Re: Loadavg accounting error on arm64

From: Mel Gorman
Date: Mon Nov 16 2020 - 07:58:15 EST


On Mon, Nov 16, 2020 at 01:46:57PM +0100, Peter Zijlstra wrote:
> On Mon, Nov 16, 2020 at 09:10:54AM +0000, Mel Gorman wrote:
> > Similarly, it's not clear why the arm64 implementation
> > does not call smp_acquire__after_ctrl_dep in the smp_load_acquire
> > implementation.

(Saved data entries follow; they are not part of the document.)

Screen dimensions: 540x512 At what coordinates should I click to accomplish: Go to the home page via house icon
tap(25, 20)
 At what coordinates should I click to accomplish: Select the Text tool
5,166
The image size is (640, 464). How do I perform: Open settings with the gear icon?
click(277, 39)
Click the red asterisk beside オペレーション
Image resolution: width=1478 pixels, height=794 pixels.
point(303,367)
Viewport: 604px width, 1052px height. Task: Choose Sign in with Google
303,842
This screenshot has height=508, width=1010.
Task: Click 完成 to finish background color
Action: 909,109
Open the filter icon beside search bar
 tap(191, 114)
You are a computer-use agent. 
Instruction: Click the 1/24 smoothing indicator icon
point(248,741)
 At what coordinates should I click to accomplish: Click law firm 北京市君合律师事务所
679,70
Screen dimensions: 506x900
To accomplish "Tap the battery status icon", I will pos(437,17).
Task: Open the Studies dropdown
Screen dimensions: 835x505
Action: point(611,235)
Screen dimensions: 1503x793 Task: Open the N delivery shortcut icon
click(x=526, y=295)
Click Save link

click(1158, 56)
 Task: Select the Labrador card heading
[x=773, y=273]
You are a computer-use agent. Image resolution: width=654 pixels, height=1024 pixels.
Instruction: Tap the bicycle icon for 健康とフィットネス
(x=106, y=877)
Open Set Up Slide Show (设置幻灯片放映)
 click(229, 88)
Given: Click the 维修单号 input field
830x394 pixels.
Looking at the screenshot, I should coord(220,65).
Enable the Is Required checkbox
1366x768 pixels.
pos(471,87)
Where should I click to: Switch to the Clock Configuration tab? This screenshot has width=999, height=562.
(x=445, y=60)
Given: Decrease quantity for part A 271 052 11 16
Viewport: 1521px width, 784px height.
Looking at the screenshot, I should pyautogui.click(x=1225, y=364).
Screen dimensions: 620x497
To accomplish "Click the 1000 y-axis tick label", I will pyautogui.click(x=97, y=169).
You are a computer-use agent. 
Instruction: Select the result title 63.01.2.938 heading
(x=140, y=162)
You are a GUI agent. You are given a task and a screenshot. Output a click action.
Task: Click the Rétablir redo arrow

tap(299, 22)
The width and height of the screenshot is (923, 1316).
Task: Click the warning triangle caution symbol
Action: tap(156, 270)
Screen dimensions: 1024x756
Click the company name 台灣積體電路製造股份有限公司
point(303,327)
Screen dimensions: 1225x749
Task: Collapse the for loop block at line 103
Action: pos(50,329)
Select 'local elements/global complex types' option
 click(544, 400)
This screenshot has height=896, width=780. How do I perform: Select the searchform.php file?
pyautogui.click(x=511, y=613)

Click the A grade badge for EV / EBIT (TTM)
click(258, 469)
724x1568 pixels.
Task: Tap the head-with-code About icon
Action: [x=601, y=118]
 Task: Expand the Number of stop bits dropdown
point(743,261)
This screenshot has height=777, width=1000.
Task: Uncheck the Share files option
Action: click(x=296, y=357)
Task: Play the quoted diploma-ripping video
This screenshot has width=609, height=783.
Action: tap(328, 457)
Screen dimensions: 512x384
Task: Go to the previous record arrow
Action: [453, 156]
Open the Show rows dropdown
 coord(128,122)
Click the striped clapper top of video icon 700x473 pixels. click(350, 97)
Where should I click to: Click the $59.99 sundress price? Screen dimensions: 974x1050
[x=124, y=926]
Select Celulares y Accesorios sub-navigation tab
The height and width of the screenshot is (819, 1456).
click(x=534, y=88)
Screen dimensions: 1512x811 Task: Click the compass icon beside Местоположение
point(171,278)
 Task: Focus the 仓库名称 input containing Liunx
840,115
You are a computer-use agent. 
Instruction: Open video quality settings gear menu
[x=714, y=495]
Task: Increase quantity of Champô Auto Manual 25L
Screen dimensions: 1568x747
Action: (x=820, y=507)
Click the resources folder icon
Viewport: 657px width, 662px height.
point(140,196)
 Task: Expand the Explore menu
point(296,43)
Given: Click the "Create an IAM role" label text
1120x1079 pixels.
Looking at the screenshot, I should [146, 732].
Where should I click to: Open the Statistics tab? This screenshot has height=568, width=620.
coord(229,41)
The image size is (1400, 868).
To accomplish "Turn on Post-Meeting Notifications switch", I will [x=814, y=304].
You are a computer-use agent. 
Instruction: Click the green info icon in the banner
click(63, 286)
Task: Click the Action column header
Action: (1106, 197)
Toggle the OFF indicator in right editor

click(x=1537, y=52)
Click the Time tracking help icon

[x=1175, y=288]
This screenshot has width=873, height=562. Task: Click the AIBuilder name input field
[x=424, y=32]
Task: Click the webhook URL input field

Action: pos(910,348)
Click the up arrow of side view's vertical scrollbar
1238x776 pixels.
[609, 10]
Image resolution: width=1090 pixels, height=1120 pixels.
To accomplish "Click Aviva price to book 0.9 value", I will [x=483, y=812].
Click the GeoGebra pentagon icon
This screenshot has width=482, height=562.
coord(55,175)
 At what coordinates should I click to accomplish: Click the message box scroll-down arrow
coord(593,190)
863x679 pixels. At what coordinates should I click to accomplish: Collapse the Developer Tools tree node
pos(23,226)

Even when it was introduced, the arm64 implementation
> > differed significantly from the arm implementation in terms of what
> > barriers it used for non-obvious reasons.
>
> This is because ARM64's smp_cond_load_acquire() implementation uses
> smp_load_aquire() directly, as opposed to the generic version that uses
> READ_ONCE().
>
> This is because ARM64 has a load-acquire instruction, which is highly
> optimized, and generally considered cheaper than the smp_rmb() from
> smp_acquire__after_ctrl_dep().
>
> Or so I've been led to believe.

Fair enough. Either way, barriering sched_contributes_to_load "works"
but it's clumsy and may not be guaranteed to be correct. The bits
should have been protected by the rq lock but sched_remote_wakeup
updates outside of the lock which might be leading to the adject fields
(like sched_contributes_to_load) getting corrupted as per the "anti
guarantees" in memory-barriers.txt. The rq lock could be conditionally
acquired __ttwu_queue_wakelist for WF_MIGRATED and explicitly cleared in
sched_ttwu_pending (not tested if this works) but it would also suck to
acquire a remote lock when that's what we're explicitly trying to avoid
in that path.

--
Mel Gorman
SUSE Labs